We contend that if ctDNA is made broadly available in community practice, clinicians will naturally use it in addition to current clinicopathologic characteristics and not necessarily in lieu of them. Given that the design of DYNAMIC does not allow for physicians to prescribe comparably to real-world practices, the real-life implication may result in much more people receiving chemotherapy, as we demonstrated in our original work [2]. This is simply because high-risk patients identified by the ctDNA will be included with patients previously identified by the standard clinicopathologic approach.

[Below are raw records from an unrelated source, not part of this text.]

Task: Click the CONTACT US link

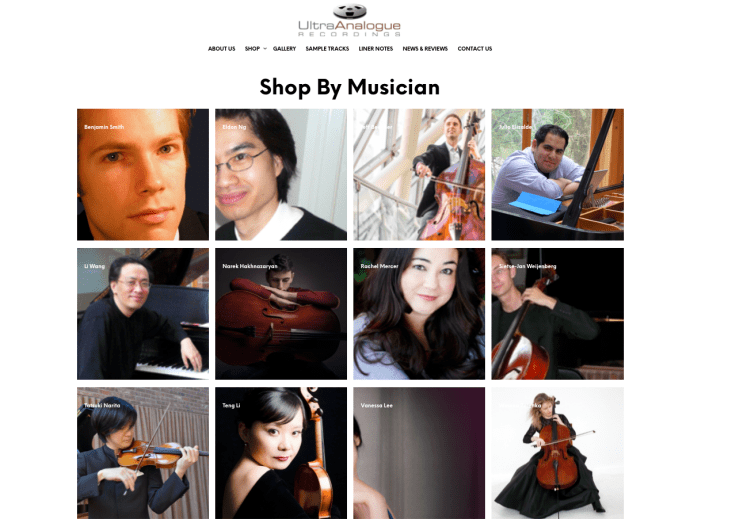Action: [x=474, y=49]
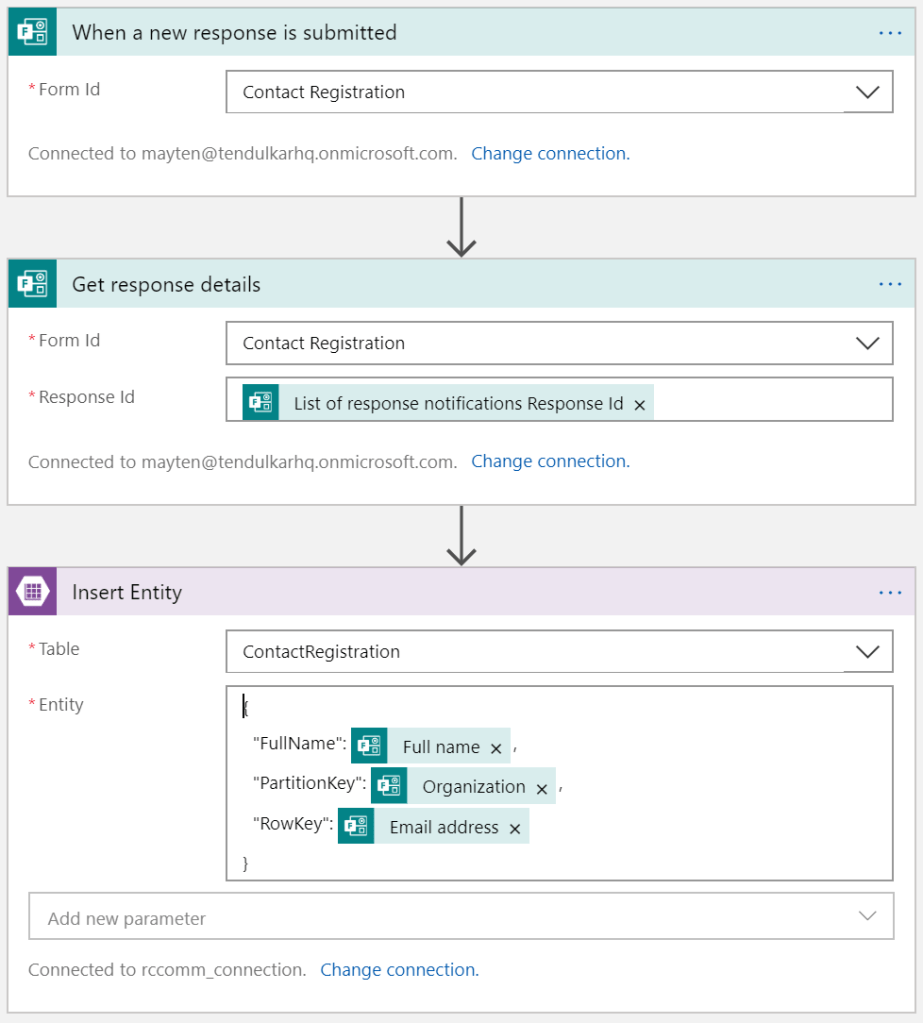Click Change connection in Get response details

pyautogui.click(x=550, y=462)
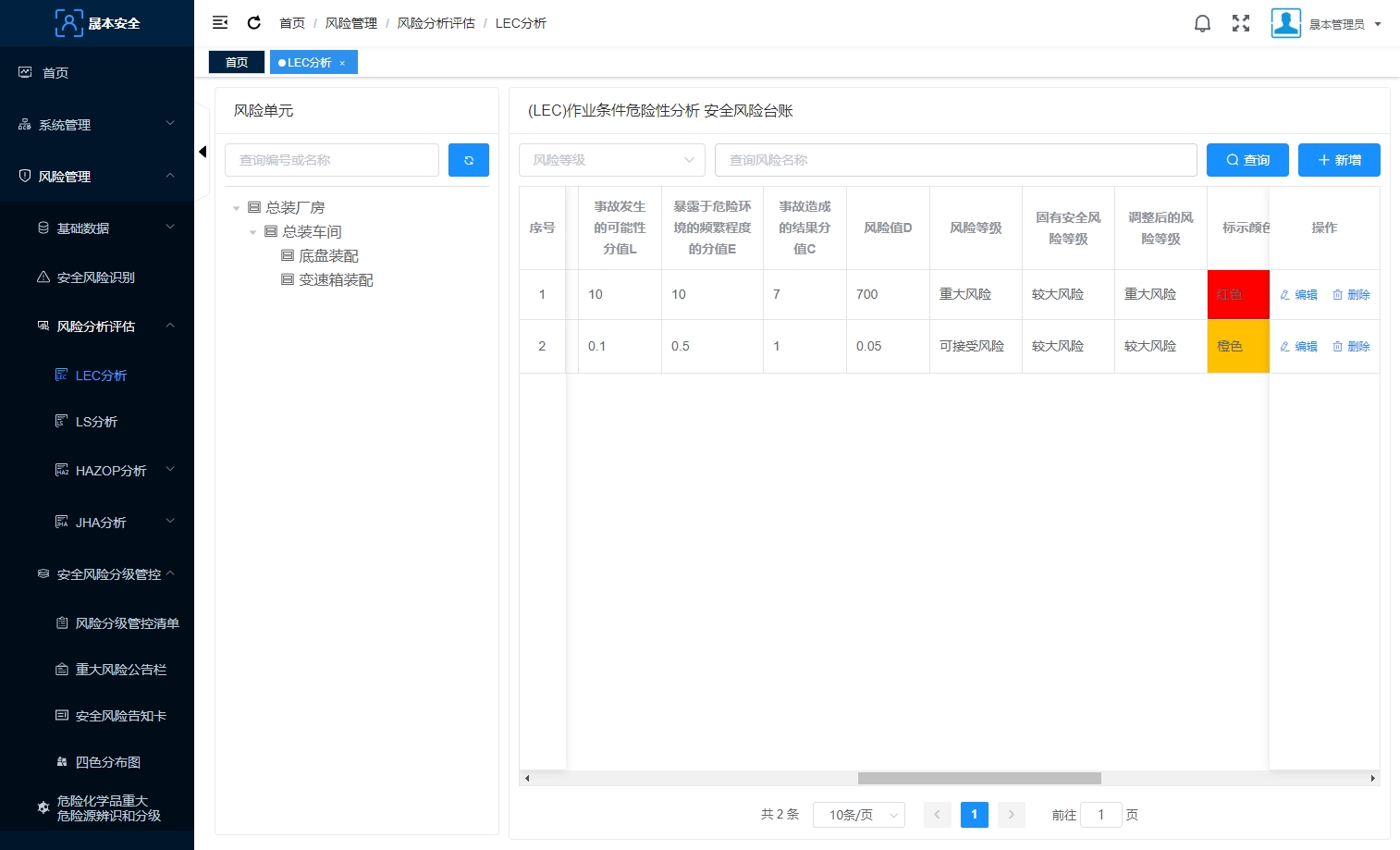The height and width of the screenshot is (850, 1400).
Task: Collapse the 总装厂房 tree node
Action: [237, 208]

Modification of margins post-hoc

Pre-specified statistical plans aimed to prevent multiple analyses occurring after the results are seen, p-hacking, and other questionable research practices. Gibbs et al. claimed the DYNAMIC trial “would still have been positive even if a much tighter margin had been used” [1]. We disagree with this interpretation of the DYNAMIC trial, as pre-registered statistical designs are meant to avoid such unreliable conclusion.

Higher oxaliplatin use and risk of neuropathy

In DYNAMIC, the intervention arm sought to minimize the use of chemotherapy, but rates of oxaliplatin use were 350% higher in the ctDNA arm compared with standard management (9.5% versus 2.7%, respectively). Oxaliplatin is the most onerous portion of adjuvant chemotherapy primarily because its use poses a risk for long-term neuropathy. Therefore, a strategy resulting in more oxaliplatin use without proof of improved DFS may actually be a harmful strategy. Gibbs et al. did not address this primary concern of the DYNAMIC trial [1].

Superiority trials as an alternative

Instead of exploring de-escalation strategies with non-inferiority trials with large margins, we posited that superiority trials might be better designed to identify subgroups benefiting from chemotherapy among stage II patients which are not treated with chemotherapy according to current management (there was a typo in our original essay, which mentioned stage III). This point remains valid.

Conclusion

We eagerly look forward to improved patient selection in the adjuvant setting, but our concerns about the DYNAMIC trial and the real-life implementation of its results persist.